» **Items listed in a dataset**

----------

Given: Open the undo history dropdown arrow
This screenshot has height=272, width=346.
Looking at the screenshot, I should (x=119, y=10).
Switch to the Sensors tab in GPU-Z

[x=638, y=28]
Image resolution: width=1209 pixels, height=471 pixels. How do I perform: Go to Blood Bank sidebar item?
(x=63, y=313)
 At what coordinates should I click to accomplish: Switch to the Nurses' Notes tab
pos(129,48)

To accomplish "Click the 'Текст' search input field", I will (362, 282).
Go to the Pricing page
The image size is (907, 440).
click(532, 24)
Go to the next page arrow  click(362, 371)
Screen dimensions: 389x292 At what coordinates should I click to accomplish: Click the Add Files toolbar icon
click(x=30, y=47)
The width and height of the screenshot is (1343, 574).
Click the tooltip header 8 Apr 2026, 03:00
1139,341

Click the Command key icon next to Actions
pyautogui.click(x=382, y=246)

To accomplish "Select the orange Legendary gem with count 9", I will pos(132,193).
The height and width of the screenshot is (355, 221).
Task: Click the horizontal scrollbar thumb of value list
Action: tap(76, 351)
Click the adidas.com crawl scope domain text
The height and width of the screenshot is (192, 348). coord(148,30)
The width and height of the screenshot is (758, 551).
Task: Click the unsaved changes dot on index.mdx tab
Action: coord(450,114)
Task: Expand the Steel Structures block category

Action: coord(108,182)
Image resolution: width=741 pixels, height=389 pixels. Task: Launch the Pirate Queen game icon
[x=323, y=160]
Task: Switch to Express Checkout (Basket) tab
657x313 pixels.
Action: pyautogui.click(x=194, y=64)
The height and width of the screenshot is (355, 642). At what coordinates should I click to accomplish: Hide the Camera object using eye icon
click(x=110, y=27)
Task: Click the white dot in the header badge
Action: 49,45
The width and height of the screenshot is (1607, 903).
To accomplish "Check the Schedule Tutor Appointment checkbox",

----------

» **Directions for this task**
Copy out, word for word, the lines of the records from the line containing "Image resolution: width=741" through the last line of the records.

» **Complete response**
Image resolution: width=741 pixels, height=389 pixels. Task: Launch the Pirate Queen game icon
[x=323, y=160]
Task: Switch to Express Checkout (Basket) tab
657x313 pixels.
Action: pyautogui.click(x=194, y=64)
The height and width of the screenshot is (355, 642). At what coordinates should I click to accomplish: Hide the Camera object using eye icon
click(x=110, y=27)
Task: Click the white dot in the header badge
Action: 49,45
The width and height of the screenshot is (1607, 903).
To accomplish "Check the Schedule Tutor Appointment checkbox",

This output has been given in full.